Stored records
**********
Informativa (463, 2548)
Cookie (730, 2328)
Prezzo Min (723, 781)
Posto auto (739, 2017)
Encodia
**********
__Exercise__: Each record above should be retyped in full, exactly as shown.

__Response to this task__:
Informativa (463, 2548)
Cookie (730, 2328)
Prezzo Min (723, 781)
Posto auto (739, 2017)
Encodia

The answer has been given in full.